Romero jump-started the zombie genre as the co-writer (with John A. Russo) and director of the 1968 movie Night of the Living Dead, which went to inspire future generations of filmmakers such as Tobe Hooper and John Carpenter that generating big scares didn’t require big budgets. Living Dead spawned an entire school of zombie knockoffs, and Romero’s sequels included 1978’s Dawn of the Dead, 1985’s Day of the Dead, 2005’s Land of the Dead, 2007’s Diary of the Dead and 2009’s George A. Romero’s Survival of the Dead.
In recent years, as the zombie genre had a resurgence, Romero wasn’t always a fan. He told a British newspaper in 2013 that he’d been asked to do some episodes of The Walking Dead, but had no interest.

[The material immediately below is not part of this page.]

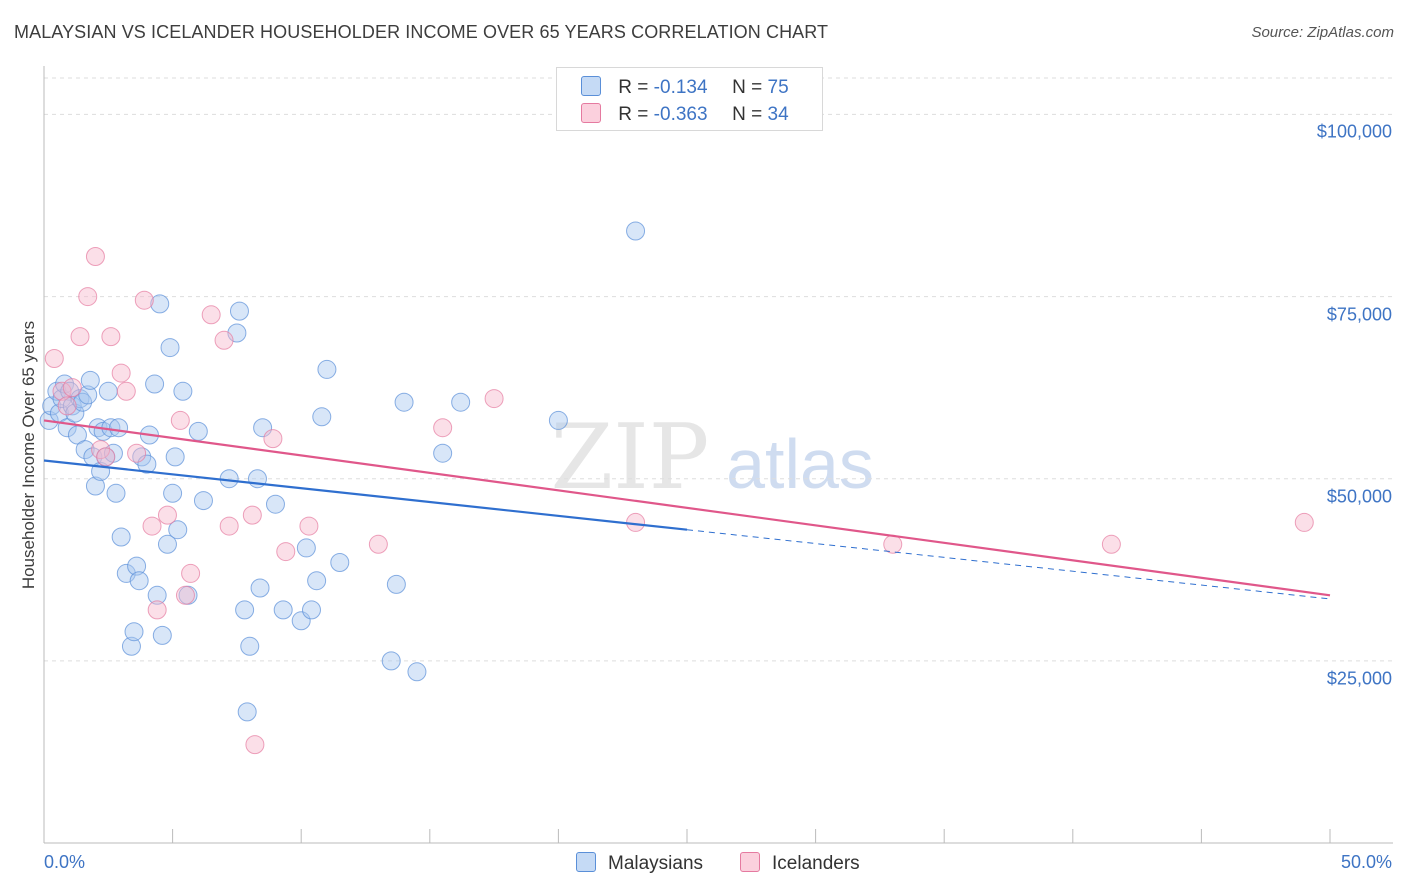 The image size is (1406, 892). What do you see at coordinates (1008, 564) in the screenshot?
I see `trend-line-malaysians-extension` at bounding box center [1008, 564].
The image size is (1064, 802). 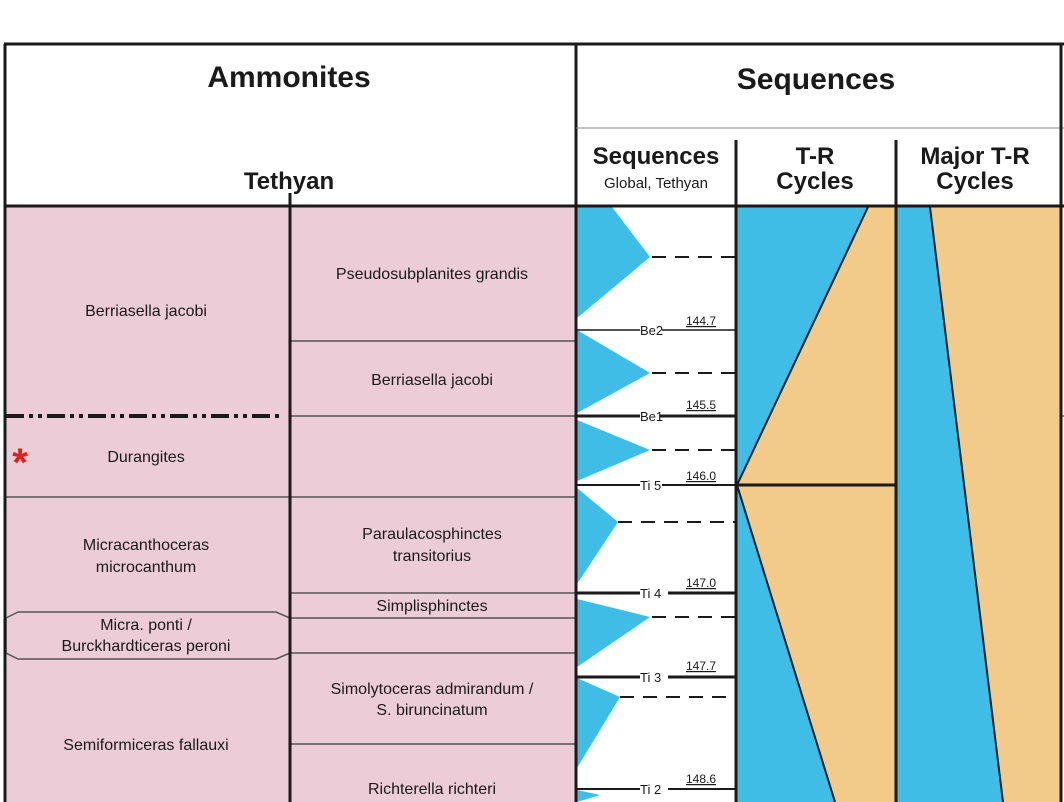 What do you see at coordinates (701, 583) in the screenshot?
I see `boundary-age: 147.0` at bounding box center [701, 583].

“Basically it’s just a soap opera with a zombie occasionally,” he told the Big Issue. “I always used the zombie as a character for satire or a political criticism, and I find that missing in what’s happening now.”

Romero took an intellectual view to his depiction of zombies, an approach he found lacking in some of the work that came after him.
“I grew up on these slow-moving-but-you-can’t-stop-them [creatures], where you’ve got to find the Achilles’ heel, or in this case, the Achilles’ brain,” Romero told The LA Times in 2005, referring to the organ whose destruction waylays a zombie. “In [the remake] they’re just dervishes, you don’t recognize any of them, there’s nothing to characterize them…. [But] I like to give even incidental zombies a bit of identification. I just think it’s a nice reminder that they’re us. They walked out of one life and into this.”

A sad day for my fellow horror fans, Romero kick-started so much of what we have come to love over the last 50 years. Rest in Peace.